Alma Moodie died on 7 March 1943, aged 44, during an air raid on Frankfurt, although the bombs were not the cause of her death. A doctor reported that she died accidentally of a thrombosis brought on by the mixture of alcohol and pills she had taken, but a number of her close friends believed her death to be suicide. Her obituary by the critic Karl Holl concluded: "Her violin playing has been silenced. But it leaves behind a ring of rare purity.
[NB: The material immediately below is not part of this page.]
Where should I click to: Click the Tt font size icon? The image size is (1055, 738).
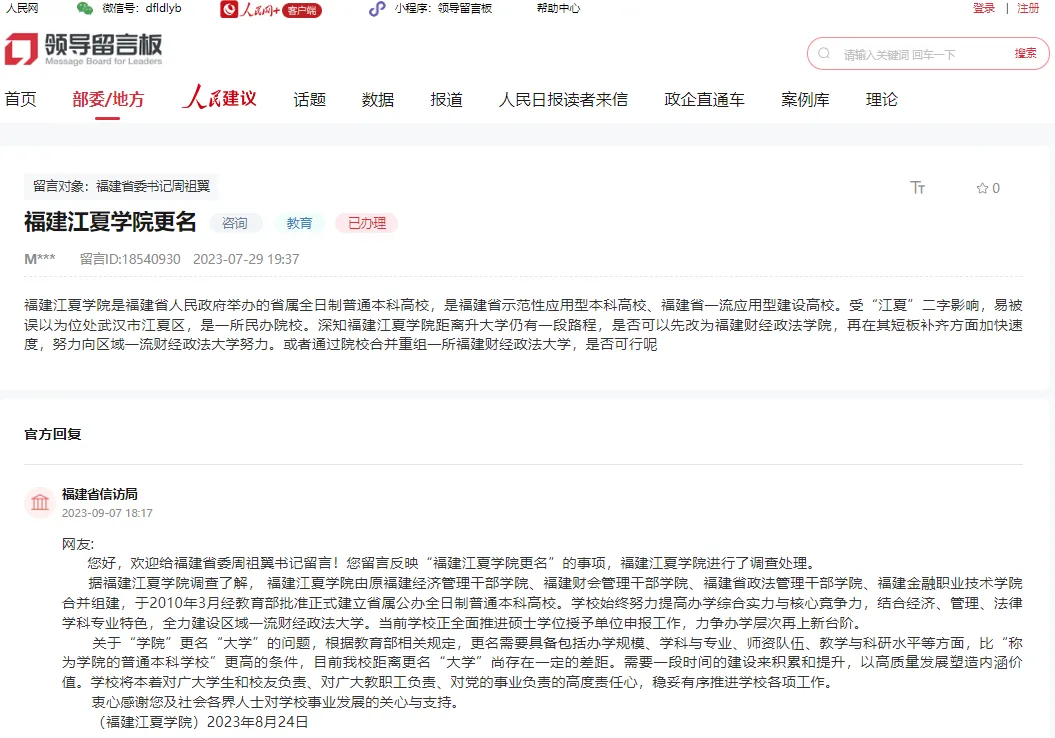click(917, 187)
Her name will always remain as that of a feminine personality in the history of music".

== Concerto performances ==
In addition to the performances mentioned above, Alma Moodie's appearances included:
- Bach Double Violin Concerto in D minor
  - with Georg Kulenkampff and the Berlin Philharmonic Orchestra (BPO) (15 December 1927)
  - with Riele Queling and the BPO under Wilhelm Furtwängler (Berlin, December 1933)
- Bach Concerto in E major
  - at the Musikkollegium (Winterthur, 25 October 1922)
  - with Furtwängler (Hamburg, 1933)
- Brahms Concerto in D major:
  - with the Meininger Hofkapelle under Max Reger (Eisenach, 6 December 1913; Hildburghausen, 7 December; Meiningen, 9 December; at these concerts she also played Reger's Suite im alten Stil, Op. 93, with the composer at the piano)
  - under Volkmar Andreae (Zürich, November 1921)
  - with the London Symphony Orchestra under Bruno Walter (London)
- Busoni concerto (London, 1934) (this is possibly the same occasion as her appearance in London on 12 April 1934 with the London Philharmonic Orchestra under Sir Thomas Beecham)
- Dvořák Concerto in A minor (Duisburg, October 1921; Carl Flesch made a detour in his own touring schedule just to hear her)
- Glazunov Concerto in A minor with Furtwängler (Vienna, November 1921)
- Lalo Symphonie espagnole, BPO (Berlin, 12 December 1919)
- Mendelssohn Concerto in E minor with Furtwängler (Leipzig, 1923)
- Mozart "D major concerto" (this could refer to either No. 2 or No. 4) under Peter Hagel, BPO (Berlin, 12 December 1919)
- Paganini D major concerto under Max von Schillings, BPO (Berlin, 6 November 1919)
- Pfitzner Concerto in B minor (Berlin and Leipzig 1924; her 50th performance was in Flensburg, March 1929; Gewandhaus, Leipzig, January 1935)
- Max von Schillings's Violin Concerto, Op. 25, composer conducting BPO (Berlin, 12 December 1919)

== Posthumous recognition ==
In 1943, Karl Höller wrote his Violin Sonata No. 2 in G minor, Op. 33 in memory of Alma Moodie.

Australian composer David Osborne wrote a violin concerto titled Pictures of Alma, which was premiered on 30 May 2010 by Rochelle Bryson and the Raga Dolls Salon Orchestra, at the Iwaki Auditorium, ABC Southbank Centre, Melbourne.

Osborne explained in a pre-performance interview broadcast on ABC Classic FM that the work sought to depict Alma Moodie in music at various stages of her life. He named it Pictures of Alma as he understood there were no surviving pictures of her, but since learned there are some.